The Buenos Aires Times and Clarín report on the judicial twists and turns that culminated in late May 2026, when federal courts invalidated maps redistributing electoral districts in several US Southern states. Judges ruled that these redistricting plans violated the Voting Rights Act by diluting the electoral weight of minorities. The Trump administration, whose approval ratings remain a source of fascination for porteño newsrooms, thus sees one of its key electoral tools neutralized by the judiciary.
What's drawing attention in Buenos Aires is less the legal technique than the underlying political dynamic. Press notes a paradox: while Javier Milei flaunted his admiration for Trump as a model of anti-establishment rupture in Washington last March, US institutions – the very ones Milei cites as a reference – have just resisted a move that his detractors see as designed to remake the electoral body to the Republicans' advantage. The Buenos Aires Times, which closely tracks Milei's popularity ratings – up to 40% in May 2026, according to AtlasIntel for Bloomberg, a four-point increase from April – highlights that the comparison between the two leaders now fuels an argumentative narrative among left-wing opponents of La Libertad Avanza.

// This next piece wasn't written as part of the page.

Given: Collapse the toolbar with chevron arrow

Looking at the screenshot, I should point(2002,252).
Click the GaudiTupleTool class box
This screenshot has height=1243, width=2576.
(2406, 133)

La Nación's coverage focuses more on the Texas electoral context: the Republican primary pitting Attorney General Ken Paxton against outgoing Senator John Cornyn illustrates the internal fractures of the Trump camp, with Paxton at 52.7% and Cornyn at 43.4% according to Quantus Insights. For Argentine commentators, this soap opera confirms that the US conservative coalition is far from monolithic, contrary to the image its local admirers project.
In the Southern Cone, Trump's judicial setback is also read in the light of Colombian elections, covered by the Buenos Aires Times: the campaign pits a right-wing outsider, likened to Bukele, against a left-wing candidate born of extreme political violence. Argentina perceives in these regional dynamics a confirmation that polarization transcends borders – and that institutional safeguards, whether American or Latin American, remain uncertain variables.
MercoPress finally notes that Trump's electoral setbacks constitute a precedent that interests Argentine jurists, as the Milei government submits a lobbying transparency bill to Congress. Some analysts see this as an attempt to institutionally frame practices that, in the US, are precisely at the heart of redistricting controversies.
Milei-centric framing: Argentine coverage systematically ties US events to the Argentine president and his declared affinities with Trump.
Preference for institutional prism: Buenos Aires media valorize judicial resistance as a democratic health indicator, at the expense of analyzing the underlying political grievances driving redistricting.
Limited coverage of directly affected populations: Argentine press treats redistricting as a comparative analysis object rather than a civil rights issue for the US minorities concerned.